The “Women's March” certainly doesn’t welcome the four-in-10 female voters who cast their ballots for Trump in the 2016 election. It explicitly excludes anyone who disagrees with the most progressive position on reproductive rights. They aren't in the business of defending women like Sarah Huckabee Sanders, Ivanka Trump, Kellyanne Conway, or any of the other women on the right who are belittled by the mainstream media and celebrity culture, who otherwise like to preen about wanting women to get involved in public life and claim to oppose sexism. They shame them and defend only women who agree with their political agenda.

And many women don't agree with that agenda. About 70 percent of women (and men) are happy that the most comprehensive tax reform in decades became law, leaving their families with more take-home pay and better job prospects. Many have been thrilled to see the rollback of unnecessary government regulation. Many women are concerned that our broken immigration system is harming the prospects of Americans, straining community resources, and leaving us vulnerable to attack, and hope that the president makes progress there too.

Organizers of the “Women's March” ignore these women, but the media shouldn't. Too often, the Left gets away with the suggestion that they speak for “women” as a whole, as if women are a monolith and are accurately represented by the New York City and Hollywood glitterati that headline these events.

That's insulting to women who are a diverse group, with wide-ranging opinions about policy and politics.

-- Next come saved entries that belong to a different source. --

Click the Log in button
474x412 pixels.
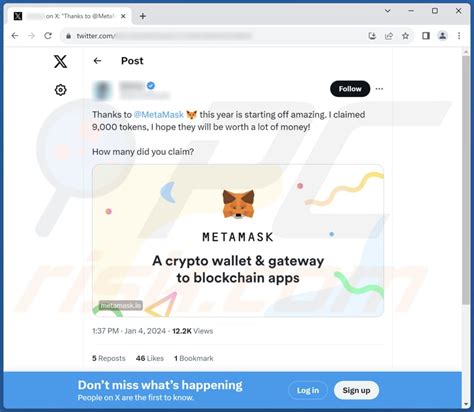(308, 390)
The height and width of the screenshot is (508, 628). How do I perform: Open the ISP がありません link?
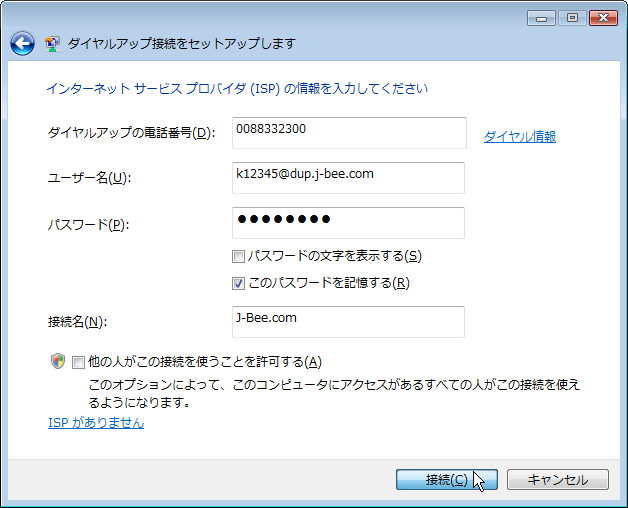click(x=96, y=423)
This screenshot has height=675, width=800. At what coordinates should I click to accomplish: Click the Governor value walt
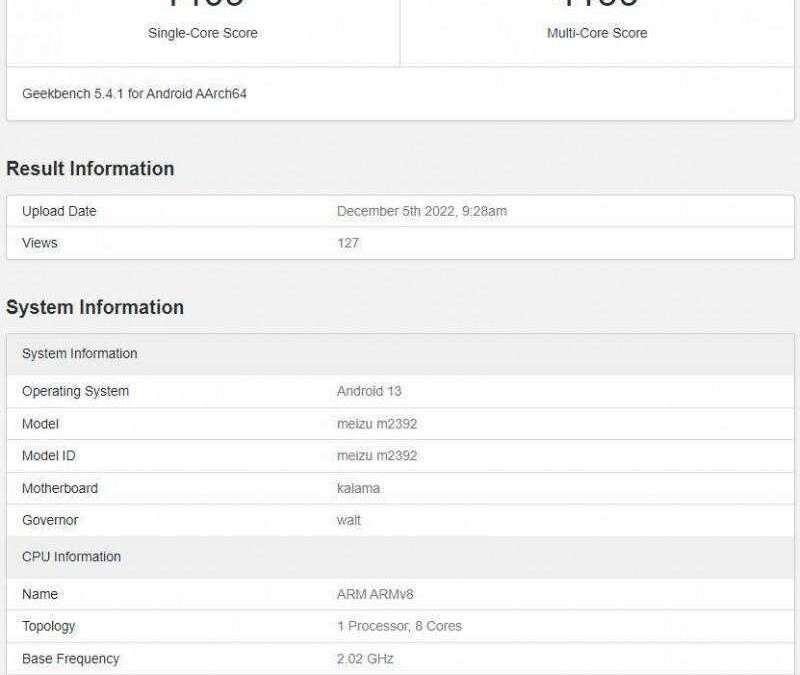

Moreover, allowing the Left to claim to represent women threatens to undermine areas of bipartisan agreement. During this past year, people on the right and the left have applauded #MeToo women and men who have come forward to speak about sexual assault and harassment that has been prevalent in many industries and workplaces. There has been a bipartisan consensus that this shouldn't be tolerated. Republicans and Democrats alike have been forced to step down from the positions that they hold due to revelations of sexual misconduct. While these events have had political implications, such as impacting the special election in Alabama, they haven't been overtly partisan.

Yet organizers of the Women's March seem interested in co-opting the cause as their own and using it to advance reforms that have nothing to do with sexual assault and harassment. It's worth debating the causes of women and men's differences in earnings, if regulations would help women earn more or backfire on them, and the best paid leave and childcare policies. But those issues and potential reforms are separate from workplace violence and sexual harassment.

Yes, the Women's March is an impressive movement. Their views deserve respect. But women outside of the Women's March deserve respect and coverage too.

Pretending that all women think alike or march under one political banner isn't progress; it's stereotyping.